| 要旨トップ | 目次 | | 日本生態学会第64回全国大会 (2017年3月、東京) 講演要旨 ESJ64 Abstract |
一般講演(口頭発表) M01-11 (Oral presentation)
「アリ植物」とは、幹やトゲなどの器官を空洞化し、そこにアリを営巣させる植物である。多くのアリ植物は、体内に営巣するアリ(共生アリ)の排他的行動により、植食者や病原菌に対する防衛効果を得ている。このようなアリによる防衛は「アリ防衛」と呼ばれ、一般に非常に高い被食防衛効果を示すが、共生するアリの種類や状態によってその効果は大きく異なっている。
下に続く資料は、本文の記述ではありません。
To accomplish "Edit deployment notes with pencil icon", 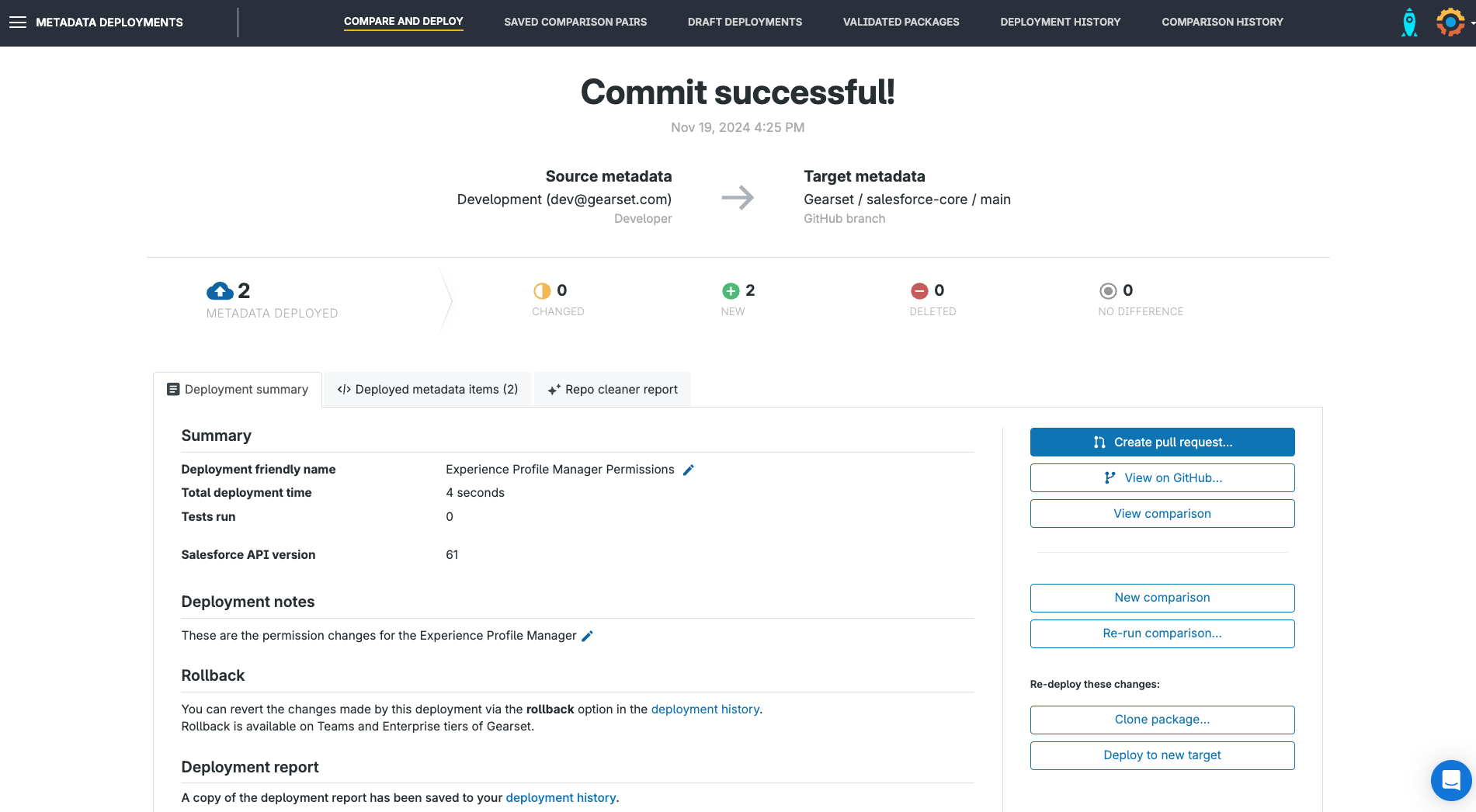I will pos(587,636).
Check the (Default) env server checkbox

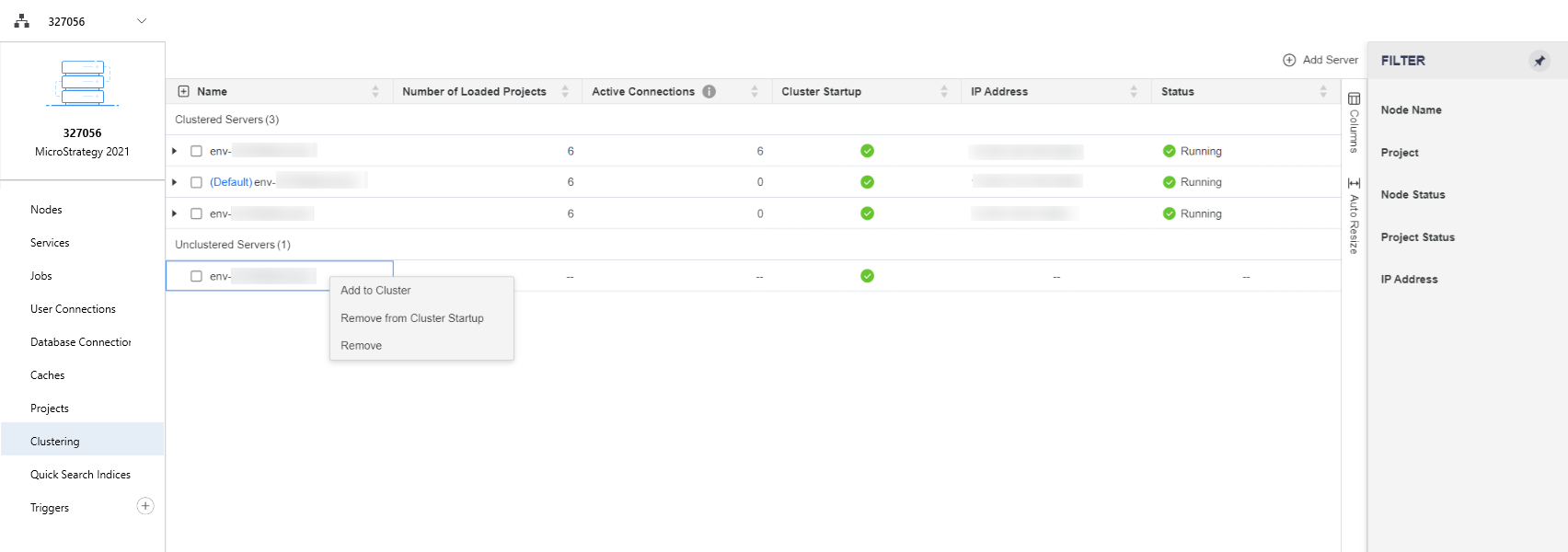pyautogui.click(x=196, y=182)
東南アジア熱帯に25種以上が分布するトウダイグサ科オオバギ属のアリ植物種は、複数種が同所的に分布することから、植物−アリ相利共生関係の進化・維持機構を研究するよいモデル系となっている。オオバギ属アリ植物は主に攻撃性の高いシリアゲアリによるアリ防衛を行っているが、近年、化学擬態などの特殊な戦略によってアリ防衛を無効化しオオバギを寄主利用するシジミチョウやナナフシなどの植食性昆虫の存在が明らかになってきた。これらの植食性昆虫の寄主選択性は、寄主のアリ防衛強度と強い関連があると考えられる。彼らの寄主への適応・進化過程を明らかにするために、オオバギのアリ防衛強度の種間変異をできるだけ正確に測定することが必要となる。これまでは、アリを植物から除去した場合の食害率を通常時の値と比較することでアリ防衛強度を測定してきたが、この方法は少なくとも数週間の時間を要し、アリ除去に労力がかかるうえ、植物に与える損害が大きいという難点があった。発表者らは、オオバギ属の非アリ植物種を寄主利用するシジミチョウ幼虫をオオバギ各種の葉に導入し、共生アリの反応を数値化することによって、アリ防衛強度を評価する方法を考案し、その有効性を検証した。この生物検定法は、従来のアリ除去実験に比べ少ない労力で行え、植物に与える害も少ないため、特に調査人員が少なく調査対象の植物個体数が限定される場合に有効な手段となる。講演では、このアリ防衛強度測定方法を活用した今後の研究展開についても議論したい。